Осуждение перегибов и администрирования сняло напряженность в деревне. Выявился и реальный уровень перестройки сознания крестьян на коллективистский лад. Те из них, кто еще не созрел для вступления в колхоз, вернулись к единоличному хозяйству. Распались и так называемые «бумажные» колхозы, числившиеся только в документах и статистической отчетности, но реально к работе не приступавшие. Весной и летом 1930 года из колхозов ушло примерно две трети числившихся там крестьян. Уровень коллективизации вновь снизился до 21,4 процента хозяйств, то есть к уровню, достигнутому в самом начале года.

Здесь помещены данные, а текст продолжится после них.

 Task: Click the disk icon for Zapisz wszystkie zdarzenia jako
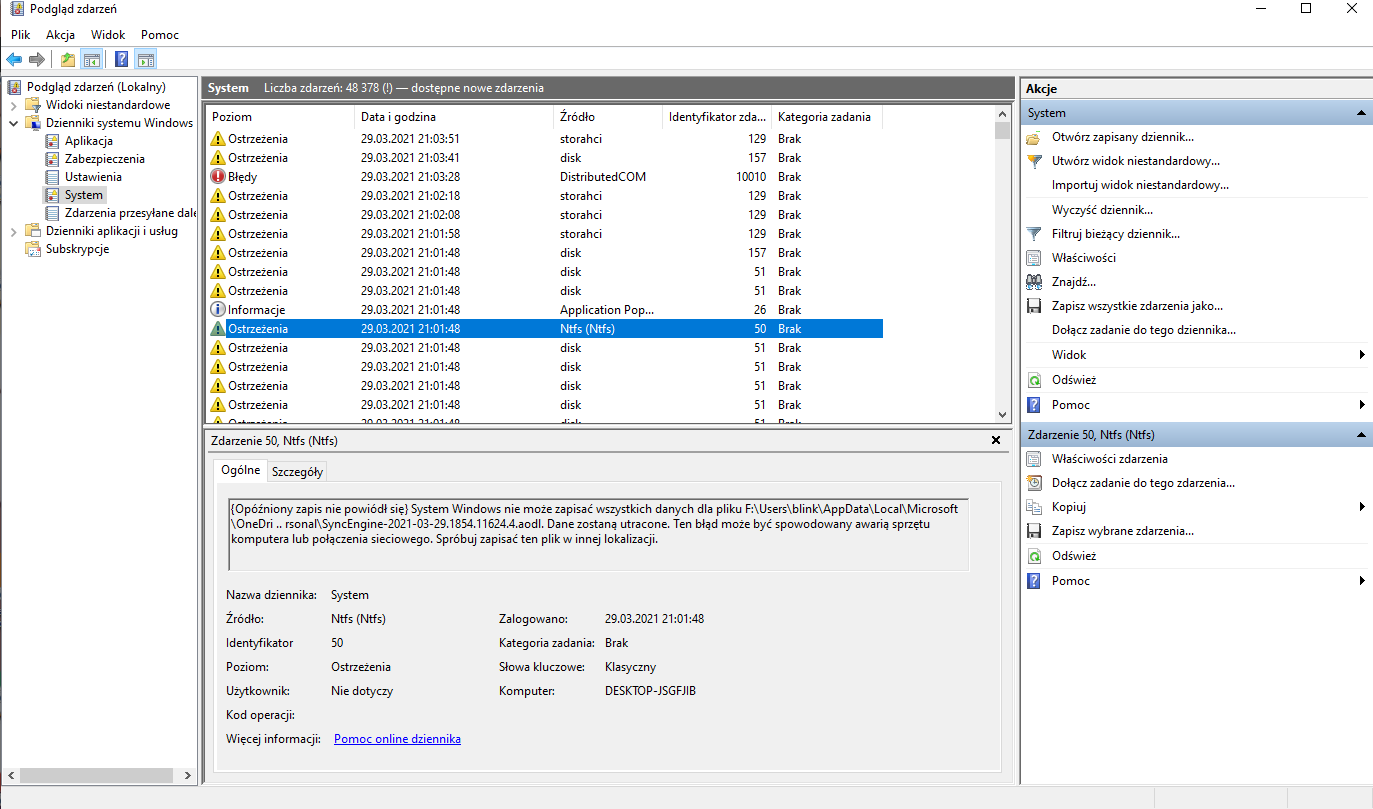1034,306
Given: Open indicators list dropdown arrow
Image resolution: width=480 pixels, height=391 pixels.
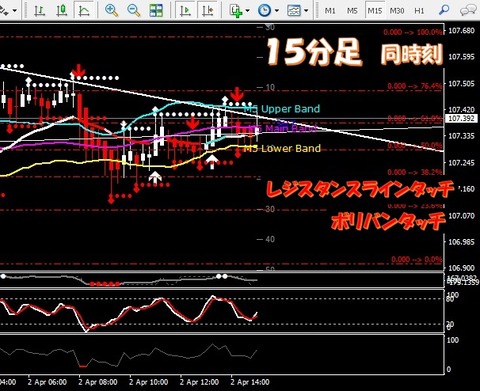Looking at the screenshot, I should coord(247,11).
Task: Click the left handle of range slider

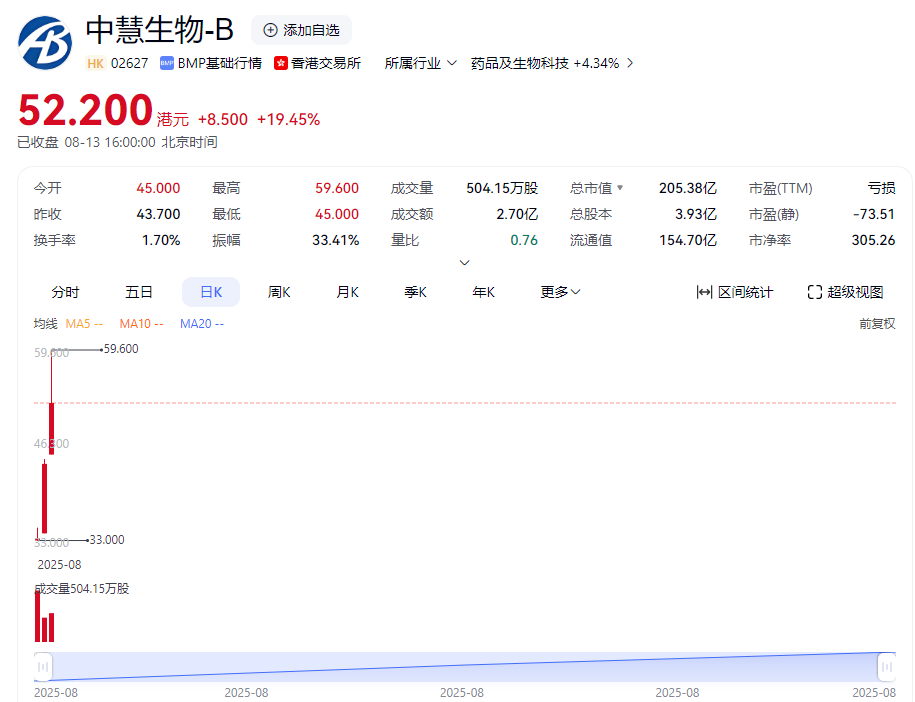Action: 43,666
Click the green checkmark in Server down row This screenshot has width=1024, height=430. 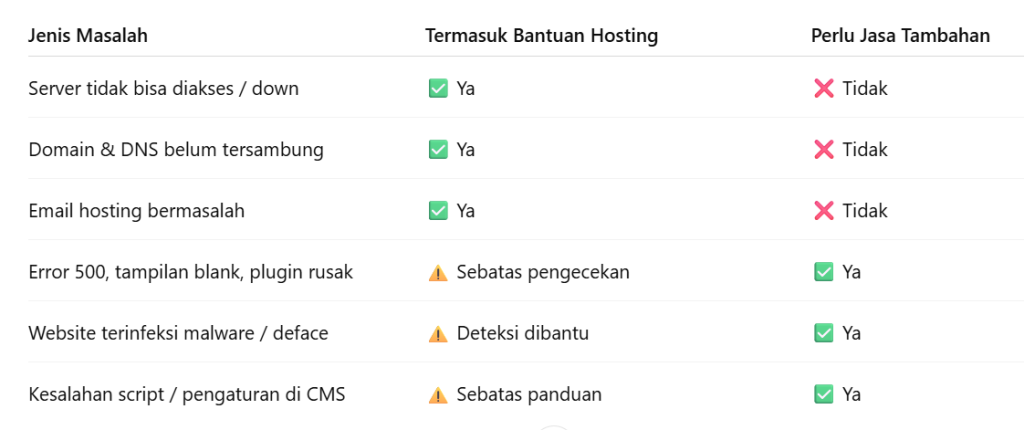(438, 88)
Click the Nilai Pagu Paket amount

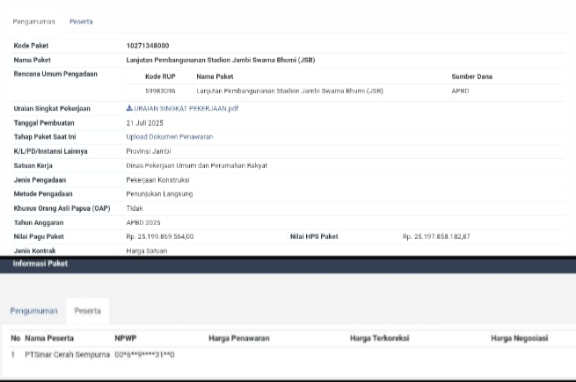[x=160, y=237]
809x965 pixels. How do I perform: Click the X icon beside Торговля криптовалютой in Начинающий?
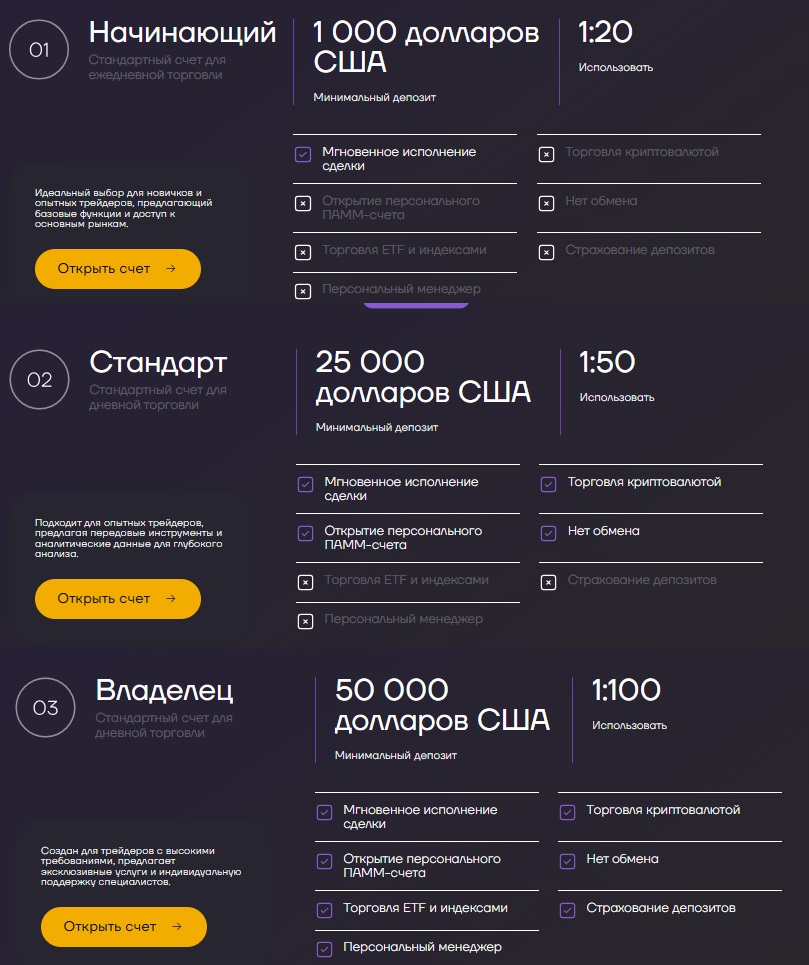tap(546, 154)
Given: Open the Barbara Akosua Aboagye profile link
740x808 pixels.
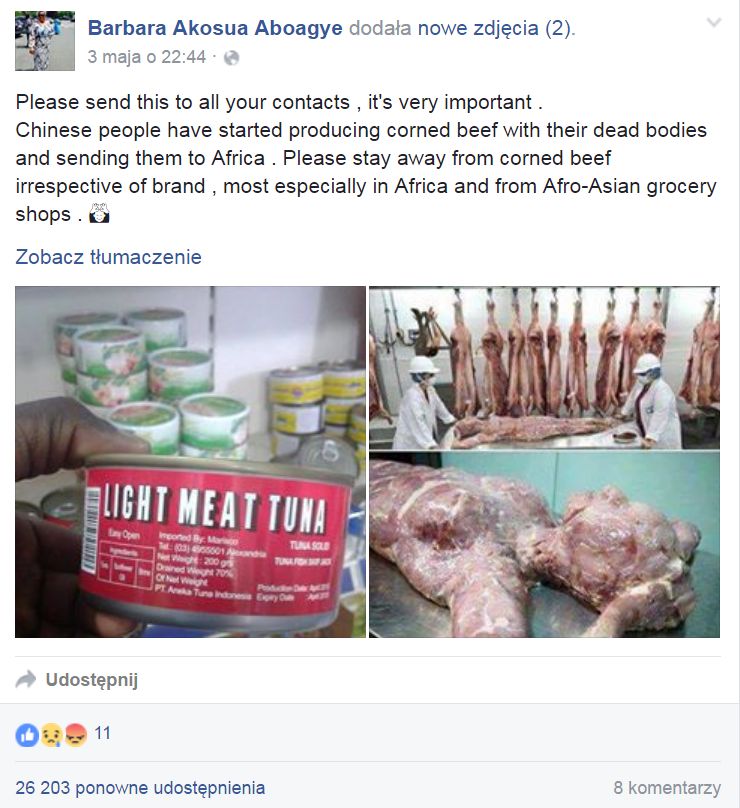Looking at the screenshot, I should pos(215,28).
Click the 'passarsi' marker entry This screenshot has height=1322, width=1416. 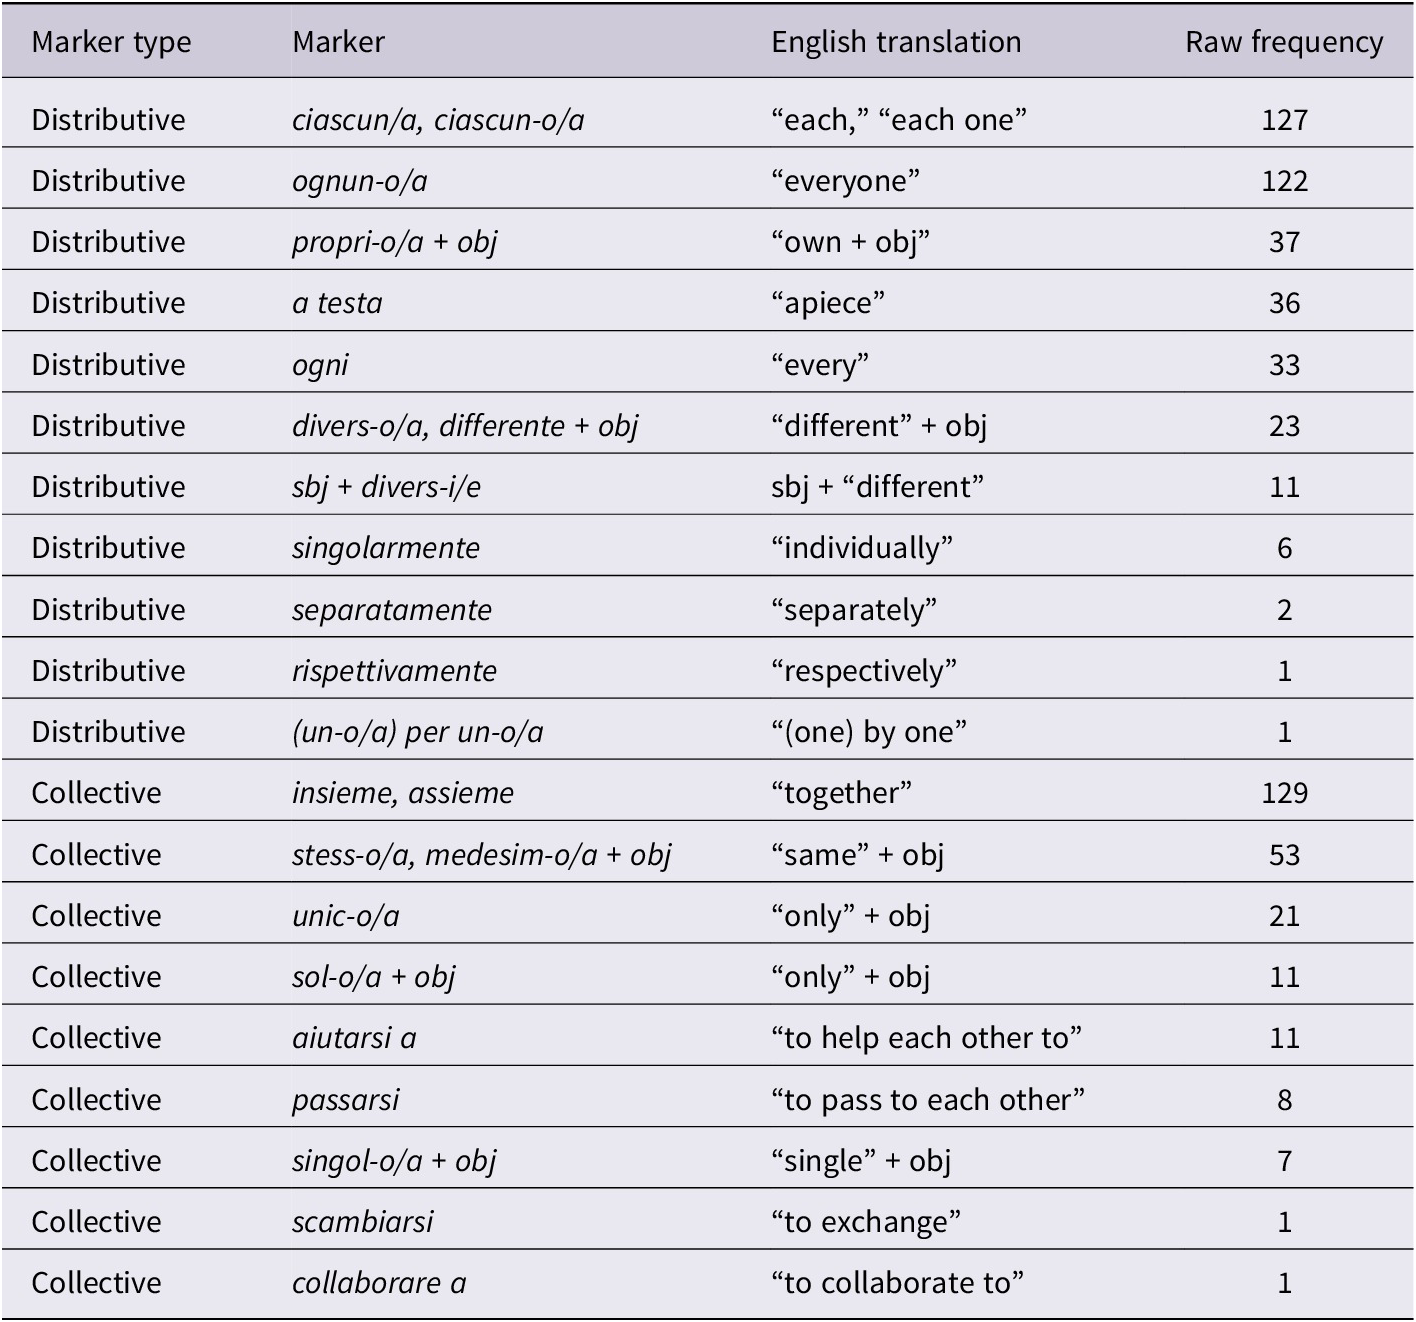coord(345,1100)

В последующие месяцы до сбора урожая большинство единоличников воздерживалось от вступления в колхозы. Кроме этой естественной причины для ситуации в деревне того времени характерно было и шараханье многих работников из одной крайности (администрирование) в другую (отказ от целенаправленной работы по вовлечению единоличников в колхозы). XVI съезд партии осудил.такую ставку на «самотек» как проявление правого оппортунизма и подтвердил взятый ранее курс на «ускорение темпов социалистического строительства и развернутое наступление на капиталистические элементы по всему фронту». Съезд отверг, как клеветнические, .заявления уклонистов, «будто бы исправление антисередняцких перегибов означало отступление партии от своей генеральной линии».
К концу 1931 года в колхозах было 62,2 процента крестьянских хозяйств страны.
Все более важной задачей наряду с завершением коллективизации становилась внутренняя организация колхозов и колхозного производства.